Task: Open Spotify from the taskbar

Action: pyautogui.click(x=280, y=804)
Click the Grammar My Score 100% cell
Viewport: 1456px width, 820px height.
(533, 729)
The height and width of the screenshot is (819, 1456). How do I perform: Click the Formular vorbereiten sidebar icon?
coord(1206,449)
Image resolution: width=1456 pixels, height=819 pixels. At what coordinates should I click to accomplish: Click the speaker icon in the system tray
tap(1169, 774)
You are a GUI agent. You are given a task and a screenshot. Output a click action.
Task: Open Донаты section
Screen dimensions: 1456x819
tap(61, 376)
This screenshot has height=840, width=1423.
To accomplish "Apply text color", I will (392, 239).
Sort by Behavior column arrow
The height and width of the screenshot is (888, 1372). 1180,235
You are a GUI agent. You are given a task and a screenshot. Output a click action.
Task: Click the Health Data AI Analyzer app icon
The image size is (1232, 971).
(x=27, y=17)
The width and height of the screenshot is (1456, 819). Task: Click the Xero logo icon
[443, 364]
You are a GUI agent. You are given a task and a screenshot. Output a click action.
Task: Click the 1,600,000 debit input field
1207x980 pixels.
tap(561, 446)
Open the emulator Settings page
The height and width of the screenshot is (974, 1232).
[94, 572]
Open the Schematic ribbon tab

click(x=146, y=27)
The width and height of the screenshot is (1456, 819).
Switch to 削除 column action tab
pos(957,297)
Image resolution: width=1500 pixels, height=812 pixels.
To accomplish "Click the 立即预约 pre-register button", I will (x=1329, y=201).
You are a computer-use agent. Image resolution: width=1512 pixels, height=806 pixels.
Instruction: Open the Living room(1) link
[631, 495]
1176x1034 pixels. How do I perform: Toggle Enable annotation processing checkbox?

• **What to work on**
Could you transcribe all of the entries exactly, leaving nothing out?

• **Your solution**
Task: Open Spotify from the taskbar

Action: pyautogui.click(x=280, y=804)
Click the Grammar My Score 100% cell
Viewport: 1456px width, 820px height.
(533, 729)
The height and width of the screenshot is (819, 1456). How do I perform: Click the Formular vorbereiten sidebar icon?
coord(1206,449)
Image resolution: width=1456 pixels, height=819 pixels. At what coordinates should I click to accomplish: Click the speaker icon in the system tray
tap(1169, 774)
You are a GUI agent. You are given a task and a screenshot. Output a click action.
Task: Open Донаты section
Screen dimensions: 1456x819
tap(61, 376)
This screenshot has height=840, width=1423.
To accomplish "Apply text color", I will (392, 239).
Sort by Behavior column arrow
The height and width of the screenshot is (888, 1372). 1180,235
You are a GUI agent. You are given a task and a screenshot. Output a click action.
Task: Click the Health Data AI Analyzer app icon
The image size is (1232, 971).
(x=27, y=17)
The width and height of the screenshot is (1456, 819). Task: Click the Xero logo icon
[443, 364]
You are a GUI agent. You are given a task and a screenshot. Output a click action.
Task: Click the 1,600,000 debit input field
1207x980 pixels.
tap(561, 446)
Open the emulator Settings page
The height and width of the screenshot is (974, 1232).
[94, 572]
Open the Schematic ribbon tab

click(x=146, y=27)
The width and height of the screenshot is (1456, 819).
Switch to 削除 column action tab
pos(957,297)
Image resolution: width=1500 pixels, height=812 pixels.
To accomplish "Click the 立即预约 pre-register button", I will (x=1329, y=201).
You are a computer-use agent. Image resolution: width=1512 pixels, height=806 pixels.
Instruction: Open the Living room(1) link
[631, 495]
1176x1034 pixels. How do I perform: Toggle Enable annotation processing checkbox?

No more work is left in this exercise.